Clearly, the methanol dehydration to DME is also affected strongly by the COR, as shown in Fig. 6b. At 20% COR the concentration of methanol is higher than the concentration of water for the largest portion of the reactor (solid lines in Fig. 6d). Conversely, at 80% COR the water concentration is higher than the concentration of methanol (dashed lines in Fig. 6d). Reduced methanol dehydration rate at high CORs has been explained in the literature by deactivation phenomena of the γ-Al2O3, and by a strong adsorption of methanol and/or water on the surface of the dehydration catalyst.14,28,30,62 In our experiments, no activity drop was observed and, as mentioned in Section 3.1, the model that enabled the best fit to the experimental data is based on the assumption that no adsorption on the dehydration catalyst takes place.21,29,54 Hence, the influence of the COR on the dehydration rate is accounted for by thermodynamics only. I.e., considering the stoichiometry of the dehydration reaction it is clear that high methanol and low water concentrations as evidenced at 20% COR are thermodynamically favorable for DME formation, while low methanol and high water concentrations as exhibited at 80% COR are disadvantageous. As a result, the methanol dehydration is significantly slower at 80% COR than at 20% COR explaining the decreasing DME formation with increasing CORs observed experimentally (Fig. 2 and 4a, b).


4.2.2.2 Effect of the temperature. The reaction rates, and the mole fractions of DME, water and methanol are depicted in Fig. 7 at the minimal and maximal evaluated temperatures, i.e., at 503 K and 533 K for a COR of 20%. Due to the general temperature dependence of the reaction rate constants, all reactions proceed faster at 533 K than at 503 K (Fig. 7a–c). In addition to the temperature dependence of the rate constants, the dependence of the adsorption rates is also relevant when assessing the influence of temperature based on the proposed model. Adsorption constants decrease with increasing temperatures due to the exothermal nature of adsorption processes (Table 5). Since the adsorption terms have an indirect proportional effect on the reaction rates (eqn (11)), the slower adsorption also contributes to the higher rates of the CO2 hydrogenation and WGSR evidenced at higher temperatures.
image file: d1ra03452a-f7.tif
Fig. 7 Reaction rates (a) CO2 hydrogenation, (b) MeOH dehydration, (c) WGSR and (d) mole percentage profiles of water, methanol and DME at μ = 2 and COR = 20%. (—) Solid lines: T = 503 K, (- - -) dashed lines: T = 533 K.

A factor not considered by the model but potentially favoring methanol dehydration at elevated temperature is enhanced water desorption from the dehydration catalyst surface,63 leading to an increased number of available active centres for the dehydration reaction. The effect of the temperature on the concentrations profiles is shown in Fig. 7d. Compared to 503 K (solid lines), at 533 K (dashed lines) the methanol concentration is higher for 55% of the reactor length, while the water concentration is lower for almost the entire reactor. Hence it is obvious that at 533 K, the driving force of the dehydration reaction is increased, leading to significantly higher DME concentrations and DME yields, as also determined experimentally (Fig. 4a and c). Furthermore, the concentration increase for DME is significantly higher than for methanol, confirming that higher temperatures have a positive effect on DME selectivity24 (Fig. S2 and S3).

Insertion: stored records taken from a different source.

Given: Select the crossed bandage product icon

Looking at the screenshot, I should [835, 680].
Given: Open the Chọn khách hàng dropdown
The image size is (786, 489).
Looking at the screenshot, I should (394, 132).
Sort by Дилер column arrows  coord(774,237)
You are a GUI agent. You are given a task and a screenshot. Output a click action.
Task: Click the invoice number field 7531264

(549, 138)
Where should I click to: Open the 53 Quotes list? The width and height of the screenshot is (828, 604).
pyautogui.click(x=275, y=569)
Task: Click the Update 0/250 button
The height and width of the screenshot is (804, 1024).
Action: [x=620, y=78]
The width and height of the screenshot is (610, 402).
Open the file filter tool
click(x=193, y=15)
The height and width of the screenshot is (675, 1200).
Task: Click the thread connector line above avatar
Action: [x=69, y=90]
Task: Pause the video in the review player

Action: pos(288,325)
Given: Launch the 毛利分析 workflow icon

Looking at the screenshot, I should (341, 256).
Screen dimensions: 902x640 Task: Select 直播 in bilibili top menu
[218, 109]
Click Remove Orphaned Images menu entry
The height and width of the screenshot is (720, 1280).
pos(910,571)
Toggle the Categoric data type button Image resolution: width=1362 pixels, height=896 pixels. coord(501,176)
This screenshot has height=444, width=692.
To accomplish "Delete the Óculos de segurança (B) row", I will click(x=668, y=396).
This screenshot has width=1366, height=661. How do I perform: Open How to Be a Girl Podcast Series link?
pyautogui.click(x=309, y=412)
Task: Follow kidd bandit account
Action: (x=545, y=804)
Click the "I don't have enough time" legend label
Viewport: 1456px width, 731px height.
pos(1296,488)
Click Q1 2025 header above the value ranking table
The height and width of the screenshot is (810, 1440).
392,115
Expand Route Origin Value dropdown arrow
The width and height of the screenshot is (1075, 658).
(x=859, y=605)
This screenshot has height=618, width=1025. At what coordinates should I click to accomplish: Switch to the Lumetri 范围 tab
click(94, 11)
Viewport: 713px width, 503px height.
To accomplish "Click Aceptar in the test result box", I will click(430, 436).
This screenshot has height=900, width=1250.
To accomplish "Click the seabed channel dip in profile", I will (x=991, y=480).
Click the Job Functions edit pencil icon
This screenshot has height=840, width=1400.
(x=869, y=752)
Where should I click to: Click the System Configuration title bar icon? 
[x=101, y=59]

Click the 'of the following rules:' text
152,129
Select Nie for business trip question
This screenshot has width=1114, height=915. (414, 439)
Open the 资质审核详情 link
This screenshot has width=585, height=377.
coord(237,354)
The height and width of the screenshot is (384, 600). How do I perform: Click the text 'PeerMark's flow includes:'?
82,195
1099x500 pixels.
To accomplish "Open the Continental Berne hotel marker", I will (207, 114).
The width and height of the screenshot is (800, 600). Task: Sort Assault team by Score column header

In the study of Gaikwad et al.,56 for methanol synthesis at 453, 533 and 613 K, the authors concluded that at 533 K the main reaction mechanism takes place via rWGSR and CO hydrogenation, while at lower temperature, direct CO2 hydrogenation is the dominant pathway. In Fig. 8, simulation results at the highest COR considered (80%) and at 503 and 533 K show that our lumped kinetic model is mechanistically sound according to these new insights. The respective reaction rates of the WGSR (Fig. 8c) are of particular interest: at 533 K, the phenomenon described in Section 4.2.2.1 takes place; i.e., the rWGSR dominates at the reactor inlet, followed by both, WGSR and CO2 hydrogenation, in combination representing a descriptor for CO hydrogenation; at 503 K, the WGSR rate is nearly zero and shows a nearly constant profile along the reactor length. This leads us to the conclusion that at 503 K, methanol formation takes place via direct CO2 hydrogenation. From the findings of Gaikwad et al.,56 it cannot be concluded exactly at which temperature the mechanism shifts, although from our findings it seems plausible that at 503 K, both reaction pathways are contributing.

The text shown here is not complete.